UPDATED 09:00 EDT / FEBRUARY 01 2023

CLOUD

Wasabi targets surveillance video with ‘bottomless’ cloud storage service

Wasabi Technologies Inc. today expanded into the physical security market with a version of its cloud storage service customized for digital video.

The Boston-based firm, which closed $250 million in new funding last fall, said its “bottomless” storage option is aimed at the surveillance industry, which is struggling to manage the requirements of high-resolution cameras that can consume up to 40 megabytes of storage for every minute of video. The storage crunch is magnified for businesses that are subject to mandatory retention requirements or that need to upgrade their equipment to handle high-end uses such as facial recognition.

Wasabi said upgrading on-premises infrastructure to handle archival videos that can total 100 terabytes or more is neither practical nor economical for many companies.

Its new Surveillance Cloud is a hybrid storage environment that uses software running on a local Windows PC to offload infrequently accessed video from onsite servers directly to Wasabi cloud storage. The software works continuously in the background and is transparent to the user, said David Boland, Wasabi’s vice president of cloud strategy.

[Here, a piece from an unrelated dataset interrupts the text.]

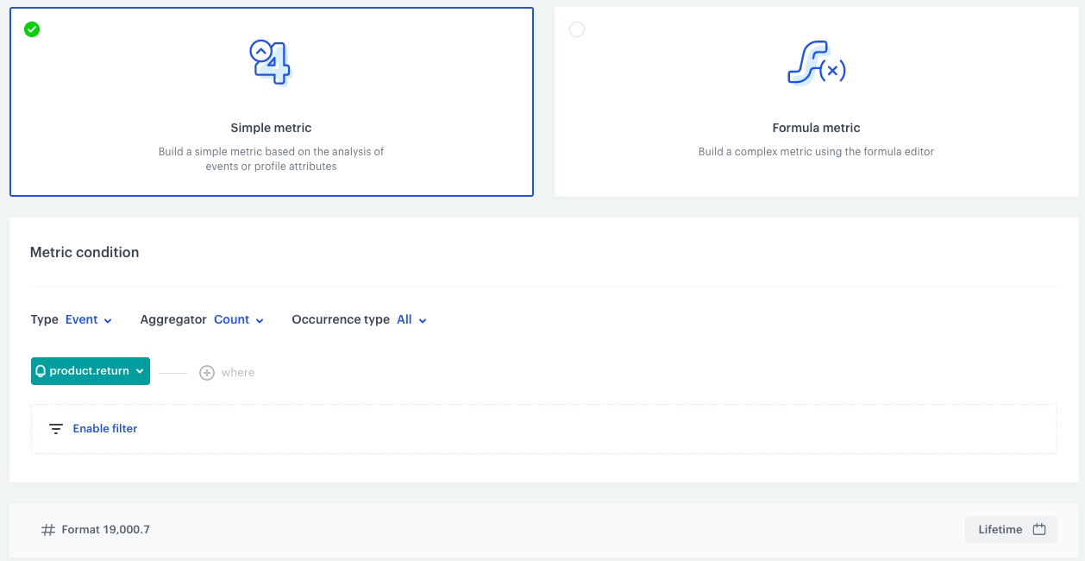Click the event icon in product.return chip

[41, 371]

Video can be retrieved in milliseconds and users have web video features such as random access and fast-forwarding.

“As soon a video file is captured and closed, we can either make a copy and move it to the cloud or move the original to the cloud and leave behind a shim file with a header that says where the data is located,” Boland said. Header information in the file indicates which device generated the data and color coding tells whether the file is local or in the cloud.

Transparent operation

Chief Executive David Friend said the service is intended to be nearly transparent to users. “People who are used to storing their videos on Windows-based machines don’t have to change anything,” he said. “This will automatically make your local machine appear to be bottomless.”

Wasabi has built interfaces to equipment from the 20 largest video management system providers. “After giving us the cold shoulder for the first three or four years, the manufacturers have seen that customers don’t see a lot of advantage in owning their own hardware and the margins are pretty lousy anyway,” Boland said. “They want to get out of the business of hardware and focus on the functionality inherent in the VMSes.”

More than 1 billion surveillance cameras are in use today with artificial intelligence increasingly being employed to monitor them because there aren’t enough humans to do so, he said.

The service is being offered at a flat price of $10.99 per terabyte per month, which is nearly double Wasabi’s $5.99 base price. The premium is justified by the value of the provided on-premises software, Boland said.

Friend said he uses the Windows software on his own personal computer, which has “only 256 gigabytes of storage but three or four terabytes that appear to be there.” Accessing the cloud video files “might take a half second but you don’t have to wait for the whole file to come back,” he said. “It’ll start streaming immediately.”